**THE PROBLEM**.
Retype everything from the line containing "Where should I click to: Choose" down to the line containing "[x=552, y=70]", including both of those lines, and leave the pictures out of your copy.

**AVAILABLE DATA**.
┏━━

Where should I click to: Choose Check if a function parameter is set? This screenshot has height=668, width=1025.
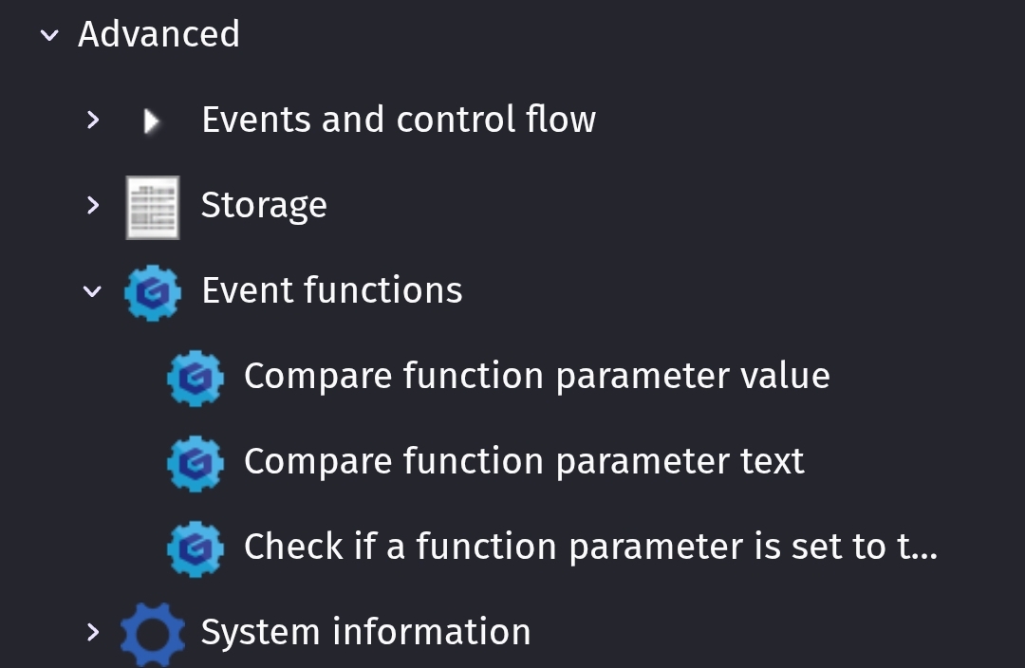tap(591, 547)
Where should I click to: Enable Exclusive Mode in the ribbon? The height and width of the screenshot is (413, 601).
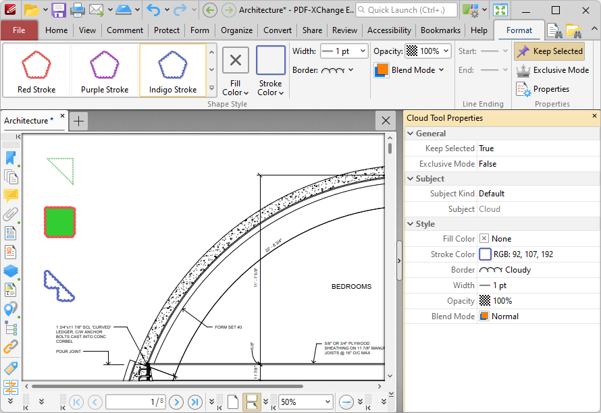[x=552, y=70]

┗━━
┏━━

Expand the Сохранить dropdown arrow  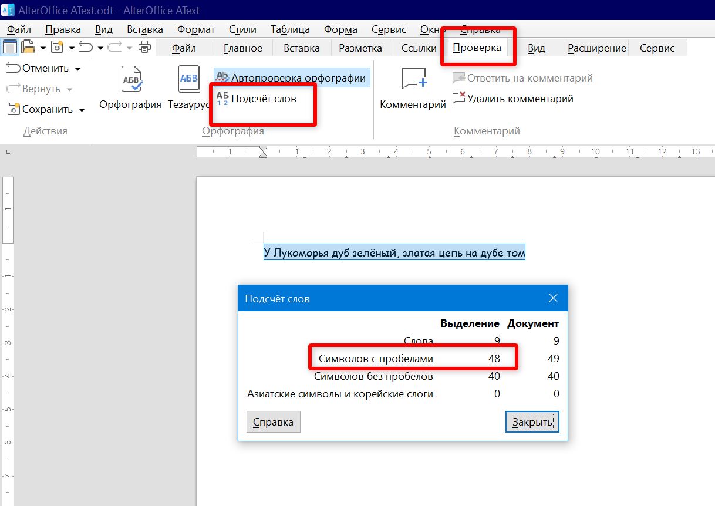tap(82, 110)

┗━━
┏━━

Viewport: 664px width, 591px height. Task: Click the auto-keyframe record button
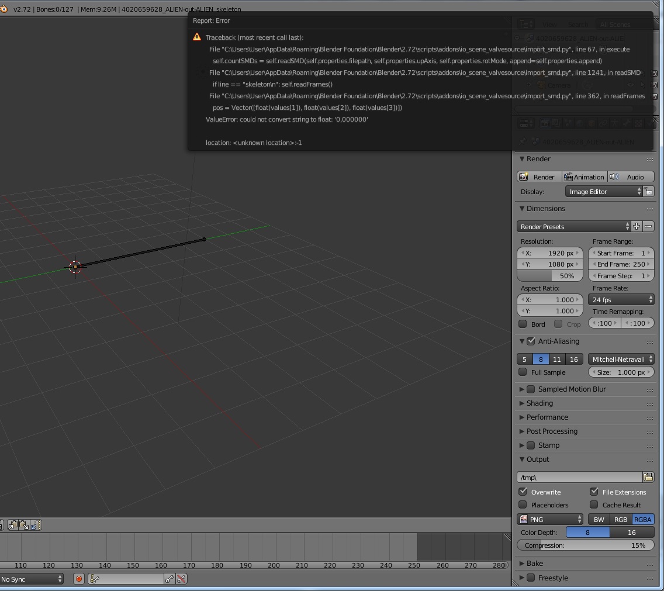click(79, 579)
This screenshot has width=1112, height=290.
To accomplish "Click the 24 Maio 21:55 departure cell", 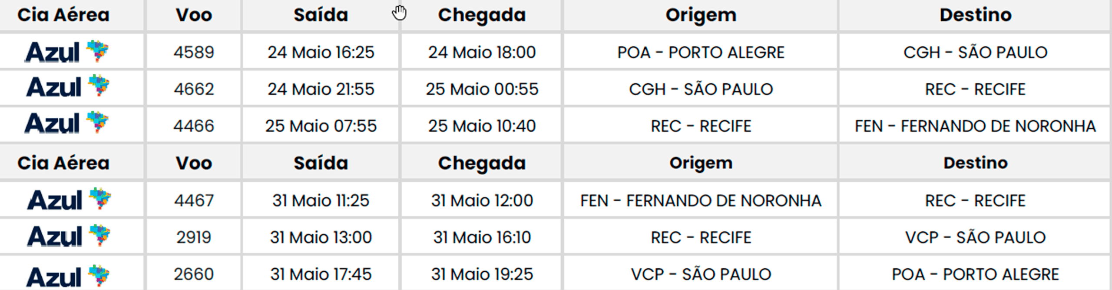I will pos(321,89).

┗━━

**EXERCISE RESPONSE**.
Where should I click to: Choose Check if a function parameter is set? This screenshot has height=668, width=1025.
tap(591, 547)
Where should I click to: Enable Exclusive Mode in the ribbon? The height and width of the screenshot is (413, 601).
[x=552, y=70]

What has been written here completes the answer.